EXERCISE TEXT:
============================================================

This is not another Mahabharata. Right and wrong are not at issue. Like many WW1 novels, Across the Black Waters emphasizes that the best persons die in wartime, though the definition of best in Anand seems to focus less on gallantry than on humanity. Lalu’s two best friends in the army, Daddy Dhanoo and Uncle Kirpu both die in inauspicious manners: Dhanoo drowns in a ditch and Kirpu commits suicide while imprisoned for insubordination. The war in this book does not create heroes; it kills good men who might have lived anonymous lives in their own country. In the character of Lok Nath the novel illustrates the kind of person who will flourish under colonialism – the vicious, fawning, and scheming. Lalu’s time in the army cures him of his romantic ideal of Europe, he no longer envies the sahibs and believes their lives are richer. In the army, Lalu recognizes the way the Boy Scouts have been preparing him to die for a country of which he is not a citizen. He has seen the horrors their system has brought upon themselves, and he returns to India prepared to resist it.

============================================================

INPUT DATA:
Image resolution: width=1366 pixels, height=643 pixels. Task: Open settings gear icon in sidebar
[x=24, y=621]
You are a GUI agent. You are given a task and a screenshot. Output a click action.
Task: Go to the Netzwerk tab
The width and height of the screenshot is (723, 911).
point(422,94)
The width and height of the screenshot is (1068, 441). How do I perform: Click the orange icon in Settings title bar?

============================================================

WHAT TO WORK ON:
**A.** According to the passage on Across the Black Waters, how does Daddy Dhanoo die?
**B.** Summarize the passage on Across the Black Waters in two sentences.
**C.** Continue the passage on Across the Black Waters from the point where it stops.

EXPECTED OUTPUTS:
**A.** He drowns in a ditch.

**B.** The novel shows war killing good men rather than making heroes: Lalu's friends Daddy Dhanoo and Uncle Kirpu die in inauspicious ways, while the vicious, fawning Lok Nath represents those who flourish under colonialism. The army cures Lalu of his romantic ideal of Europe and shows him how the Boy Scouts prepared him to die for a country of which he is not a citizen, so he returns to India prepared to resist that system.

**C.**
The time in the army brings another important realization for Lalu Singh that will follow him throughout the next novel:
If his father had been alive and present, he would certainly have prophesied disaster for all those who had crossed the black waters, and he would have regarded this war to which they were going as a curse laid upon the sahibs for trying to defy nature.
“But why am I turning suspicious and thinking such thoughts?” he rebuked himself. He had always defied his father and preened himself on his schooling, and he did not realize that he had inherited many of his father’s qualities, not only the enduring ones such as his short, lithe wiry frame, his love of the land, his generosity, his stubborn pride and his humour, but also his faith and his naiveté (Anand Across 9).
His father, whose death ends the first novel, does live on in Lalu, though Lalu will follow other paths before returning to his father’s example at the end of the final novel.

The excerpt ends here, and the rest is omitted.